Bevor ich aber in den Jahresrückblick starte, möchte ich mich als Erstes bei Euch Leserinnen und Lesern bedanken: Danke für die Treue, die vielen Kommentare und Rückmeldungen, die Ihr mir im Laufe des Jahres gegeben habt. Es sind genau diese Rückmeldungen, die mich motivieren, immer weiter an meinem kleinen Blog zu arbeiten, stetig neue Rezepte zu veröffentlichen und über neue (kulinarische) Ideen nachzudenken. Ich freue mich also darüber, wenn Ihr hier fleißig kommentiert, wenn Ihr Spaß an den Rezepten und kulinarischen Geschichten habt und wenn Euch meine Rezepte und Kreationen zu Hause den einen oder anderen leckeren Moment beschert haben. Danke!

Über das Jahr ist viel passiert: Ich habe nicht nur den einen oder anderen Handschuh beim Grillen geliefert (siehe Bild ganz oben, das kommt davon, wenn man Gasgrillern einen Holzkohlegrill hinstellt…), sondern habe auch etwas gebacken bekommen: Noch nie landeten so uuunglaublich viele Back-Rezepte auf dem Blog wie in diesem Jahr: Sieben! Besonders gut gefallen haben mir der Birnen-Kardamom-Kuchen und die Aprikosen-Scones, die mein Frühstück versüßt haben.

Brezen. Das bayerische Laugengebäck stand gegen Ende des Jahres gleich zweimal im Mittelpunkt: Einmal fertigte ich daraus Gnocchi, dann produzierte ich “bayerische Frühlingsrollen”, für die Brezenknödelmasse in Filoteig gewickelt und knusprig im Ofen gebacken wird. Leckere Sache – Rezept wird folgen!

Bayerische Frühlingsrollen

Ich habe mir als Vorbereitung für diesen Jahresrückblick die Frage gestellt, was die für mich nachhaltigsten und beeindruckendsten Erlebnisse des Jahres waren. Egal, wie ich es drehe und wende: Die beiden intensivsten Themen sind nicht kulinarisch. Dennoch ist die damit verbundene emotionale Intensität so groß, dass ich nicht umhin komme, diese beiden Themen hier zu erwähnen. Das eine ist schnell abgehandelt: Als großer, großer Fußball-Fan war die Weltmeisterschaft im Sommer ein unglaublich emotionales Ereignis. Ich saß, stand und kniete vor dem Fernseher, lief Kissen-knetend im Wohnzimmer auf und ab, schrie meinen Jubel aus voller Kehle in die Welt, motzte über die eine oder andere Entscheidung des Schiedsrichters und ging durch die Hölle der wohl längsten 9 Minuten meines Lebens nach dem in der 113. Minute erzielten 1:0 im Finale durch Mario Götze. Schön war’s!

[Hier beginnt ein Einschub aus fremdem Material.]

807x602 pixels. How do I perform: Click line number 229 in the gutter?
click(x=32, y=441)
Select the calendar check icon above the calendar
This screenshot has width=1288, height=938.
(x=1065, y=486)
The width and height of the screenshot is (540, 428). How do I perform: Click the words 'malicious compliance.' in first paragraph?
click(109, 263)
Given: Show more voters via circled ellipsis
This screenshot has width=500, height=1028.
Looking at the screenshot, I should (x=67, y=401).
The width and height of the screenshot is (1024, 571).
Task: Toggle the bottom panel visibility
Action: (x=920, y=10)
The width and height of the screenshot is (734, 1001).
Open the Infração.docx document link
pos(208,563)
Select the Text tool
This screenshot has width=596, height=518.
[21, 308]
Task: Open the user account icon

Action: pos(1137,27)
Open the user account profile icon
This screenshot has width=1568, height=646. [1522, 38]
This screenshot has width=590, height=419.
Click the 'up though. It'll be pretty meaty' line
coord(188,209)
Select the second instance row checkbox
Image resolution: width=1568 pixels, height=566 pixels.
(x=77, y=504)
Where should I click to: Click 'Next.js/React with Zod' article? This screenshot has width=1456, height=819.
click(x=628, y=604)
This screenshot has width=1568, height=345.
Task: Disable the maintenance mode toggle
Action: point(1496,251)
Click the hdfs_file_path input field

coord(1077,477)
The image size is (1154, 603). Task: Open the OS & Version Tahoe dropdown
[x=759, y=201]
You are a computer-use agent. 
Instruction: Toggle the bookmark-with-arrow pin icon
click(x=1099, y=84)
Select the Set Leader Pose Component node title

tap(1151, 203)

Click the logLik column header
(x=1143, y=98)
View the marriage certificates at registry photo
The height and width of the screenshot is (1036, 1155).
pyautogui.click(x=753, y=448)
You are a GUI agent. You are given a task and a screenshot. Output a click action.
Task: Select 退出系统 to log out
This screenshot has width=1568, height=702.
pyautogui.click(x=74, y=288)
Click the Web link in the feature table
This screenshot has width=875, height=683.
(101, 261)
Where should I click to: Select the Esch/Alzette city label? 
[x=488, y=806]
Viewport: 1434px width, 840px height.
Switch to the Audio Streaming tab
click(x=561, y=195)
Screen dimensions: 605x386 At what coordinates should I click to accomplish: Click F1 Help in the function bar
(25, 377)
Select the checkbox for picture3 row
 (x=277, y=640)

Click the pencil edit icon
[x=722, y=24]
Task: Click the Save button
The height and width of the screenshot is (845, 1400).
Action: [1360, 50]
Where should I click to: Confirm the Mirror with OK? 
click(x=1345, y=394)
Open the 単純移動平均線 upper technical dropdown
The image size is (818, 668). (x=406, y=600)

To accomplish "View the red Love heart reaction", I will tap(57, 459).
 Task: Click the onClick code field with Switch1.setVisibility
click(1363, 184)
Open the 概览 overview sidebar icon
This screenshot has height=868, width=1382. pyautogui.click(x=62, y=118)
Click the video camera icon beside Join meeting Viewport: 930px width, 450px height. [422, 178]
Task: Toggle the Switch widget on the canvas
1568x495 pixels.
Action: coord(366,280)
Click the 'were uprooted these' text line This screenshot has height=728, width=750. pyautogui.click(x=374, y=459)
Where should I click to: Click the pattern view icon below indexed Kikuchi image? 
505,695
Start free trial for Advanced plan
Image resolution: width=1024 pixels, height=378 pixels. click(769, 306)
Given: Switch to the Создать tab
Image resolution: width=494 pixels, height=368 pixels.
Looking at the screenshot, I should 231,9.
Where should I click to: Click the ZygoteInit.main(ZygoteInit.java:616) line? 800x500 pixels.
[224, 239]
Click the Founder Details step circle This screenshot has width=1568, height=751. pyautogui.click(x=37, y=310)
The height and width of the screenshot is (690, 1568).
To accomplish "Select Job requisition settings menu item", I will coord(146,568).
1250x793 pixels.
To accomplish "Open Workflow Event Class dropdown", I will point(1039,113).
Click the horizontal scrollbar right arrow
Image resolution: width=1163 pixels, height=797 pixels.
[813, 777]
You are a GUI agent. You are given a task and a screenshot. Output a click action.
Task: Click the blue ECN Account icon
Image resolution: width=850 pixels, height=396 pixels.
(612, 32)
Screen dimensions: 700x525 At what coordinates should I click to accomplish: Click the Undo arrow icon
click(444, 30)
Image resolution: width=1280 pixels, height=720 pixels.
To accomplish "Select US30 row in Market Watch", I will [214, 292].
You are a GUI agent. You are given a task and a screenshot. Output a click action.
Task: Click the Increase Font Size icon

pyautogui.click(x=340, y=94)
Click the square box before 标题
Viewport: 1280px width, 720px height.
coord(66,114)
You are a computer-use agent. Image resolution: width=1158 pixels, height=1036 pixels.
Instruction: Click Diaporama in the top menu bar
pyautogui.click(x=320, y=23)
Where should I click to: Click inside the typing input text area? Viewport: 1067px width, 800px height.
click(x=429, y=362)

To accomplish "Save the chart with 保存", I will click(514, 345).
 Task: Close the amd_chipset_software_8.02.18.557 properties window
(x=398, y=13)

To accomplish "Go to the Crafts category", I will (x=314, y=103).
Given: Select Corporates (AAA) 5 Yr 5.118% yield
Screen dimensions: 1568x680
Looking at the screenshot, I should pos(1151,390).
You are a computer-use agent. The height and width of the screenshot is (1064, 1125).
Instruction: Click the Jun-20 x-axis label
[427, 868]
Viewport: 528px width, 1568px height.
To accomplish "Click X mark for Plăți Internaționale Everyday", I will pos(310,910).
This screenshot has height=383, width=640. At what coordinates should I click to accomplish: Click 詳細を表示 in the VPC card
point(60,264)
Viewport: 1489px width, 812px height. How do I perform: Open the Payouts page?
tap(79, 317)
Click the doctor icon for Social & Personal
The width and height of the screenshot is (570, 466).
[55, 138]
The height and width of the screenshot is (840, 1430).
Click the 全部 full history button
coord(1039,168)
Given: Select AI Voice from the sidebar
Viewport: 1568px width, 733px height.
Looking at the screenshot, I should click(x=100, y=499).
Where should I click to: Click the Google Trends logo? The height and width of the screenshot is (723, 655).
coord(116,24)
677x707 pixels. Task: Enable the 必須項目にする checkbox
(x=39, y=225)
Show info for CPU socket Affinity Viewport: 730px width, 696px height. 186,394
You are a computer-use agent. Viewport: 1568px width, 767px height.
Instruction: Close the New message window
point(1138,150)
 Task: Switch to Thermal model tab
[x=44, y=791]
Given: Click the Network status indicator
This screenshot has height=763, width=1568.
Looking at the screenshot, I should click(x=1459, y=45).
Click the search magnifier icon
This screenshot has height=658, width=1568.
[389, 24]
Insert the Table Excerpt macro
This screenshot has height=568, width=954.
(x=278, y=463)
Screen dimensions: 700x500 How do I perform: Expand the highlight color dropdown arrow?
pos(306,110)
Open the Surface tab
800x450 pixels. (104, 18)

Das zweite Thema ist nicht so einfach zu erzählen. Ich habe mir auferlegt, diesen Blog frei von jeglichem politischen Inhalt zu halten, denn es geht hier schließlich um gutes Essen. In diesem Fall möchte ich aber für eine Zeile eine Ausnahme machen. Denn was sich in den letzten Wochen im Rahmen der unsäglichen PEGIDA-Demonstrationen abspielt, ist erschütternd, befremdlich und in höchstem Maße menschenverachtend. Das bewegt und beunruhigt mich sehr. Frank Strauss bringt in seinem Artikel „Wutbürger der Aufklärung“ den Wahnsinn der Bewegung gut auf den Punkt.

Jahresrückblicken stehe ich eher ambivalent gegenüber: Einerseits finde ich es fast schon zu viel des Guten, wenn Ende Dezember überall zurückgeblickt wird, auf der anderen Seite zeigt es doch recht schön, was sich im Laufe eines Jahres ereignet hat und wie viel davon nach wenigen Wochen wieder in Vergessenheit geraten ist. Zudem finde ich es schön, sich mit Vergangenem noch einmal eindrücklicher zu beschäftigen, wenn daraus Energie und Erkenntnisse für die Zukunft gewonnen werden können. Auf geht’s, möge die Rückschau beginnen!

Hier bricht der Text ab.